Function ConvertFolder(byval InputPath, OutputPath) 
  Dim InputFolder, File
  Set InputFolder = fs.GetFolder(InputPath)

  For Each File In InputFolder.Files
    If LCase(Right(File.Name,4)) = ".htm" Then
      Wscript.Echo File.Path
      'wscript.echo OutputPath & "\" & replace(file.path,":","")
      ConvertFile File.Path, OutputPath & "\" & file.Name, DestCharSet
    End If

  Dim FilesFolder
  For Each FilesFolder In InputFolder.SubFolders
    ConvertFolder FilesFolder.Path, OutputPath
End Function

Sub ConvertFile(SourceFileName, DestFileName, DestCharSet)
  'read the source file contents
  Dim FileContents
  Set FileContents = ReadOneFile(SourceFileName)

  'Convert to the destination charset
  Set FileContents = FileContents.CharSetConvert(DestCharSet)

  'Save to a destination file
  FileContents.SaveAs DestFileName 
End Sub 

Function ReadOneFile(FileName)
  Dim ByteArray
  Set ByteArray = CreateObject("ScriptUtils.ByteArray")

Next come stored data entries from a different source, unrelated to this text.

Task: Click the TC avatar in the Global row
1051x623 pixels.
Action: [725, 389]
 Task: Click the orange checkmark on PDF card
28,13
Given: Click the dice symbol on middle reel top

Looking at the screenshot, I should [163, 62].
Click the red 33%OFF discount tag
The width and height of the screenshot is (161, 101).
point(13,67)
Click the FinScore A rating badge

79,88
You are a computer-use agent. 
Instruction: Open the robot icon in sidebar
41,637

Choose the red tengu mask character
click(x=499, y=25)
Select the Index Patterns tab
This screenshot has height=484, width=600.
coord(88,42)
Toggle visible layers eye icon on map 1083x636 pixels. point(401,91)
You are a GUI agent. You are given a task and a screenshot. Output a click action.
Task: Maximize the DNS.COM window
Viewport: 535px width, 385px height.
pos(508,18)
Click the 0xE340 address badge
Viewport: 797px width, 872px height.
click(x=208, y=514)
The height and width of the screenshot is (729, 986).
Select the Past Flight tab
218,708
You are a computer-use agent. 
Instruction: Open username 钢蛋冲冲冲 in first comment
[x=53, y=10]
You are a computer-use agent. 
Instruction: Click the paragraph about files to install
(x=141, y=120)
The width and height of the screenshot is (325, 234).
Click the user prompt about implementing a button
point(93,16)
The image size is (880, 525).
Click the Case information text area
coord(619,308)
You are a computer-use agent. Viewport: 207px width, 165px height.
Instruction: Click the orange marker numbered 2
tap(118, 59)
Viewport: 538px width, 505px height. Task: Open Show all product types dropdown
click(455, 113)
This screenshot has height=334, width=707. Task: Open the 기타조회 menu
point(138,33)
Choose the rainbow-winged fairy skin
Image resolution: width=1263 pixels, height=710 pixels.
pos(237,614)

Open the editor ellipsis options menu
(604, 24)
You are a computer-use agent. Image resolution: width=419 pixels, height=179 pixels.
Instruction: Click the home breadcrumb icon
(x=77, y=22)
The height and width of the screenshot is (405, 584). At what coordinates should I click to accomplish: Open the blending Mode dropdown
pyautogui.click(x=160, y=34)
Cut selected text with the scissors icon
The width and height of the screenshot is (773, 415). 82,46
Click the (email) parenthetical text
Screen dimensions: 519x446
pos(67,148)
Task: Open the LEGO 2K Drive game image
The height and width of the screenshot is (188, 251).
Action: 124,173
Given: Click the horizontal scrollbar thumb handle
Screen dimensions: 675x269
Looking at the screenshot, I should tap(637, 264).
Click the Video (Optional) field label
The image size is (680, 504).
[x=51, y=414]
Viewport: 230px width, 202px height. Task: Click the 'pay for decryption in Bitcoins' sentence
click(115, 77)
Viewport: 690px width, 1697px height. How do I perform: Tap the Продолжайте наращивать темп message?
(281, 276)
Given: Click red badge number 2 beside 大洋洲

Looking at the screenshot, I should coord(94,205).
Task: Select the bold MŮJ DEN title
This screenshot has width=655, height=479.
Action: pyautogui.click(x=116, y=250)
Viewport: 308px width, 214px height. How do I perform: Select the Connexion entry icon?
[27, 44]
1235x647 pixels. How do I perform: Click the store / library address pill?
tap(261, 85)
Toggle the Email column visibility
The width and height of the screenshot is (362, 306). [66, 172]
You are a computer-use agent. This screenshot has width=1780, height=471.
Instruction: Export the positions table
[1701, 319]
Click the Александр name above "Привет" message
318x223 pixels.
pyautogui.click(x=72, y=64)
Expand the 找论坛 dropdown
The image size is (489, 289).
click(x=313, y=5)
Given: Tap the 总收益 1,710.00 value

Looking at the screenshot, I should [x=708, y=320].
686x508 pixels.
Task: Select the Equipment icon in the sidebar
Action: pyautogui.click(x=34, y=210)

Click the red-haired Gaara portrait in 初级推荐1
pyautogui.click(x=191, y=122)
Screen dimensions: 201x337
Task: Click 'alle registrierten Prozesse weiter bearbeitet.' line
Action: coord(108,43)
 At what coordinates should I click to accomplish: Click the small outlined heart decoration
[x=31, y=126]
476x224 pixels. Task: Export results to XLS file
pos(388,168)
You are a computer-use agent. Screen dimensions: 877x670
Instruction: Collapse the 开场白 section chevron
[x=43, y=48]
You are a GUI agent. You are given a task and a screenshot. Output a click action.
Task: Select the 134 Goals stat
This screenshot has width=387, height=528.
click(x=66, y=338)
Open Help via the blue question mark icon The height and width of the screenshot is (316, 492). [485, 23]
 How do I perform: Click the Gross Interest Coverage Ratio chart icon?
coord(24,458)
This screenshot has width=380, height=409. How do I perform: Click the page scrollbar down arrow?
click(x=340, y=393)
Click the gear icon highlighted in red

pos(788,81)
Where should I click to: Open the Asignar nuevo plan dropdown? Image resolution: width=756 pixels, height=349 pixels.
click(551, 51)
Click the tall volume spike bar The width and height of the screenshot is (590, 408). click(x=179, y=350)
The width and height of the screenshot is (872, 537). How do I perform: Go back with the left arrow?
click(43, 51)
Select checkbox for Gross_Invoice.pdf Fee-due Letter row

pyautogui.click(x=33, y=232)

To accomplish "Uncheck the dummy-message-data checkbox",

  'Read first two bytes from the file
  ByteArray.ReadFrom FileName,,2

  Select Case ByteArray.HexString
    'unicode big endian
    Case "FEFF": 
      ByteArray.CharSet = "unicodebig"
      'Read the file from 3rd byte to end.
      ByteArray.ReadFrom FileName,3
    'unicode little endian      
    Case "FFFE": 
      ByteArray.CharSet = "unicodelittle"
      'Read the file from 3rd byte to end.
      ByteArray.ReadFrom FileName,3
    Case Else: 
      'Read first three bytes from the file
      ByteArray.ReadFrom FileName,,3
      If ByteArray.HexString = "EFBBBF" Then 'unicode utf-8
        'read a file contents behind the BOM header 
        ByteArray.ReadFrom FileName,4
        ByteArray.CharSet = "utf-8"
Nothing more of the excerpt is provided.